= Input material =
═══
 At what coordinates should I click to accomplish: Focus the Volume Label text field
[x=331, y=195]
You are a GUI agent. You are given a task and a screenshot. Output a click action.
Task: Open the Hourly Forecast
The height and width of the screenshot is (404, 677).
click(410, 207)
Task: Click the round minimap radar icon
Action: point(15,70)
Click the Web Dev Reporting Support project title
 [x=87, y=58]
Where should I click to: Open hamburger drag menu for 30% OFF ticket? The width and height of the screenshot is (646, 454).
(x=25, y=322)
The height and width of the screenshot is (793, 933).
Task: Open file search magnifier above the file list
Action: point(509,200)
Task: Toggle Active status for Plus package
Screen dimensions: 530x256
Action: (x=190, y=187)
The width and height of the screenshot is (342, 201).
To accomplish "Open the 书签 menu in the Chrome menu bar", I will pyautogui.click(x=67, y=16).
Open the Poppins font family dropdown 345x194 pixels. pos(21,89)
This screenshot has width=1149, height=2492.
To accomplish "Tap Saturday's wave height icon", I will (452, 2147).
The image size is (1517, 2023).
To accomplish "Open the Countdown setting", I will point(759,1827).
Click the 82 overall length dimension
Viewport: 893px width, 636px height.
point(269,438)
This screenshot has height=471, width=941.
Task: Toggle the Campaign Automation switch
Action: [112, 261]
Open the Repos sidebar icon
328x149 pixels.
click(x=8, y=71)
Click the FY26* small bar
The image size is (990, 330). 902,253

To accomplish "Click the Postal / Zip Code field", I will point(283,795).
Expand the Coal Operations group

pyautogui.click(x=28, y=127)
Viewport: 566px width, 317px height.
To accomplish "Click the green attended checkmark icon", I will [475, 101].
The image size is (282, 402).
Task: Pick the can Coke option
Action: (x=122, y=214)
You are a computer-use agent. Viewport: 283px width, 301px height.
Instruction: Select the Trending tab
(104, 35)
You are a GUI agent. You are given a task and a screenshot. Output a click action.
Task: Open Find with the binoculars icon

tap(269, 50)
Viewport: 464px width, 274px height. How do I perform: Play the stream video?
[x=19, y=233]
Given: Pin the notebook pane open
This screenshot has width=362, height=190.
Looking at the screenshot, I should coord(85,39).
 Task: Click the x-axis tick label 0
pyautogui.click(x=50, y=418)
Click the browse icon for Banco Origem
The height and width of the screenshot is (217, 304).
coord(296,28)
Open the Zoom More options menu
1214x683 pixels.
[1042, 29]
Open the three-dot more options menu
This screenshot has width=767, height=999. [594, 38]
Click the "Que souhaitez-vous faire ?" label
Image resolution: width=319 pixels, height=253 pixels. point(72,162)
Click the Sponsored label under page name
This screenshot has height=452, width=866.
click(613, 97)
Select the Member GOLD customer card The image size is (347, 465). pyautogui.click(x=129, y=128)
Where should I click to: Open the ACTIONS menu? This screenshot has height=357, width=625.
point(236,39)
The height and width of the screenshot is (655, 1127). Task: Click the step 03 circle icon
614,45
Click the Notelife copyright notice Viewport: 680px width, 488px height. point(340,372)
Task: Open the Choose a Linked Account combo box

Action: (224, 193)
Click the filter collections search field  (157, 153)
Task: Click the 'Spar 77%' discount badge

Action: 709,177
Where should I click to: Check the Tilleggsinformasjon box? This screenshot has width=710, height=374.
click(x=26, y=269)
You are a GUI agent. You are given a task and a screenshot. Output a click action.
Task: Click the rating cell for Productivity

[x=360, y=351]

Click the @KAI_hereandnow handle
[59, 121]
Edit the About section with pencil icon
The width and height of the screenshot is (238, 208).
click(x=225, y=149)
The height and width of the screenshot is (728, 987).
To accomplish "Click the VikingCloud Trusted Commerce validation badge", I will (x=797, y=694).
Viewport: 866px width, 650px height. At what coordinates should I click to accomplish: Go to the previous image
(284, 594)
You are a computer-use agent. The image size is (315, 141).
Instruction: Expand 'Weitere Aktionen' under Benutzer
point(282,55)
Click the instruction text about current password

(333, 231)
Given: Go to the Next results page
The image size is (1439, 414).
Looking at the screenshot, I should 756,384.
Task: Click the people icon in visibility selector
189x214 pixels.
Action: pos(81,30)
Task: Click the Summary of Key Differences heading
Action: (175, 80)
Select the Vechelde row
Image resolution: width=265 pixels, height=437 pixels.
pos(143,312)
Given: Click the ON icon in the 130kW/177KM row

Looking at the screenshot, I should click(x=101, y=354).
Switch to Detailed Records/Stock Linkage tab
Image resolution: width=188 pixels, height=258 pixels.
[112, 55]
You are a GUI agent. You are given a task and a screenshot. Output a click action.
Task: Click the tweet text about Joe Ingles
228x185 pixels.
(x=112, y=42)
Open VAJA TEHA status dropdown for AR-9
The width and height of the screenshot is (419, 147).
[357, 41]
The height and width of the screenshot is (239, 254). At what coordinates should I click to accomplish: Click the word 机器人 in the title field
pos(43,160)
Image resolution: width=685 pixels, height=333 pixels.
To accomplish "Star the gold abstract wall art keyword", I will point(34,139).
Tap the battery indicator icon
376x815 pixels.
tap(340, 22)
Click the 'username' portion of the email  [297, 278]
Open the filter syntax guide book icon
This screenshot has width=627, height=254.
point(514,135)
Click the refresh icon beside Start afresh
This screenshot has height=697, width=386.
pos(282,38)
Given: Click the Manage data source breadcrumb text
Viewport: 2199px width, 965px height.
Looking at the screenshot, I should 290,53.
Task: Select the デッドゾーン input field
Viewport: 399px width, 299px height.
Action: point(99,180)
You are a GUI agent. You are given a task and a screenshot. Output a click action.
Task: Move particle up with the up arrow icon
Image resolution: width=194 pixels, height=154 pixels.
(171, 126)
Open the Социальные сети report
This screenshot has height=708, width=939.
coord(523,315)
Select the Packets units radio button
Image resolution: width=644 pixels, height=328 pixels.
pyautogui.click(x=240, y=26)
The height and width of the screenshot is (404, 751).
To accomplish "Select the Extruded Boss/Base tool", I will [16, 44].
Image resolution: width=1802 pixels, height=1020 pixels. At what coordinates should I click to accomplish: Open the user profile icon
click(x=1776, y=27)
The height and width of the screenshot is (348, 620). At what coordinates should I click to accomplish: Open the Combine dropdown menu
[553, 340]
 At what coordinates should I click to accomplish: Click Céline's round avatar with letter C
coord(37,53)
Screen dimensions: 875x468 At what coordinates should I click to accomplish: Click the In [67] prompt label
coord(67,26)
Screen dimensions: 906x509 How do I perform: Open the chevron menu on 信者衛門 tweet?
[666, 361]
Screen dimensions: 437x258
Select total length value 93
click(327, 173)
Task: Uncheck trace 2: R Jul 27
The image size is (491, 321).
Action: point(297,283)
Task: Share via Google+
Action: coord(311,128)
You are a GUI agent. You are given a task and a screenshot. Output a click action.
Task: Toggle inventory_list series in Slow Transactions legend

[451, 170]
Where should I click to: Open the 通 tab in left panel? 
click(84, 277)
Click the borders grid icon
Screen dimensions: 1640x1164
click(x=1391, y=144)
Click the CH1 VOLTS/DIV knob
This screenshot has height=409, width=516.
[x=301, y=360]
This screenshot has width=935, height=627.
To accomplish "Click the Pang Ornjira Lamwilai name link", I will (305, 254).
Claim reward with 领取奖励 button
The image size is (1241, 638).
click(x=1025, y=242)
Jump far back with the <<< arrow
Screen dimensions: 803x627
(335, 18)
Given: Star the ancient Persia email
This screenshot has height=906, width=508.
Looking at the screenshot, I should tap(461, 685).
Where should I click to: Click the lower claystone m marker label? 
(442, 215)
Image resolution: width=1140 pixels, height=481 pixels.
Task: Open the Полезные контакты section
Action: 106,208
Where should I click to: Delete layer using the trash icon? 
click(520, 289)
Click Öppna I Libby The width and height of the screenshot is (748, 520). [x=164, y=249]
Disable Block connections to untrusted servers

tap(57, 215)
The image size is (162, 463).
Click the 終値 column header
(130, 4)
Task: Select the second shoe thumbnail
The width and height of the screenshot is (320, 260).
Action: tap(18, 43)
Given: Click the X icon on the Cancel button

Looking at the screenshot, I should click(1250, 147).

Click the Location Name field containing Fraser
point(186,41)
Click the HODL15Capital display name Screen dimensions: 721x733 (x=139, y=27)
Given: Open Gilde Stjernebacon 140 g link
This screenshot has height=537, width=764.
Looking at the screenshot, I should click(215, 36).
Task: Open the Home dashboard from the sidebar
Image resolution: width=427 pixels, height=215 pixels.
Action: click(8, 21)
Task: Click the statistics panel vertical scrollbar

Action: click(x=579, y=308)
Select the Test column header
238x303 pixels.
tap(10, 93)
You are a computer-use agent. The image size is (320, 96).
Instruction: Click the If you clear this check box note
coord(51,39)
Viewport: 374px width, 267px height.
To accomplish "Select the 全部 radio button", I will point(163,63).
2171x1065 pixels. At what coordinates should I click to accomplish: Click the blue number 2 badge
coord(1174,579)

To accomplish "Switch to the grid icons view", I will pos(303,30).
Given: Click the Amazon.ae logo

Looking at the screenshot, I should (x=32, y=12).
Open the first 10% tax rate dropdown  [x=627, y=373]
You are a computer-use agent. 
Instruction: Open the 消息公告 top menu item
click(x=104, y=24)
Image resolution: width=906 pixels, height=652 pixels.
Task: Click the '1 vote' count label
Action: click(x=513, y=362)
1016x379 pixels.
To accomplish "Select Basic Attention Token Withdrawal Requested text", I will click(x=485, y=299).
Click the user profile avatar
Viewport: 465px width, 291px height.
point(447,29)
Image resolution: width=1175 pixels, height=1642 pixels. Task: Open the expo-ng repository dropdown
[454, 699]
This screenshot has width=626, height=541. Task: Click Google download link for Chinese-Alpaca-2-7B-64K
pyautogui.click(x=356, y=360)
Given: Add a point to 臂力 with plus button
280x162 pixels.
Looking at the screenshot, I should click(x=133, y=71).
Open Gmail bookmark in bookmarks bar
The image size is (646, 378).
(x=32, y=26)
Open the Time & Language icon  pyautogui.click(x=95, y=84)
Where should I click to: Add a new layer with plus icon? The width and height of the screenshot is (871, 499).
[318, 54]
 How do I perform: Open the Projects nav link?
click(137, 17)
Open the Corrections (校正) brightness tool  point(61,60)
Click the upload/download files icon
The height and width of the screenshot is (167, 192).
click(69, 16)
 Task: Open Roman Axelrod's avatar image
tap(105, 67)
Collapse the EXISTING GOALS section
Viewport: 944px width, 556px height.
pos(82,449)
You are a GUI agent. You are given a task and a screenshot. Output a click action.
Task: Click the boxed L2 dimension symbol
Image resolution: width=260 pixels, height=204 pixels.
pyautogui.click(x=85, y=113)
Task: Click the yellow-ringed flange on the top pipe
═══
= Aim of the task =
Copy out the lines starting at the one containing "Open Gmail bookmark in bookmarks bar" and ending with the last line of the entries. Include nothing else.

= Problem solution =
Open Gmail bookmark in bookmarks bar
The image size is (646, 378).
(x=32, y=26)
Open the Time & Language icon  pyautogui.click(x=95, y=84)
Where should I click to: Add a new layer with plus icon? The width and height of the screenshot is (871, 499).
[318, 54]
 How do I perform: Open the Projects nav link?
click(137, 17)
Open the Corrections (校正) brightness tool  point(61,60)
Click the upload/download files icon
The height and width of the screenshot is (167, 192).
click(69, 16)
 Task: Open Roman Axelrod's avatar image
tap(105, 67)
Collapse the EXISTING GOALS section
Viewport: 944px width, 556px height.
pos(82,449)
You are a GUI agent. You are given a task and a screenshot. Output a click action.
Task: Click the boxed L2 dimension symbol
Image resolution: width=260 pixels, height=204 pixels.
pyautogui.click(x=85, y=113)
Task: Click the yellow-ringed flange on the top pipe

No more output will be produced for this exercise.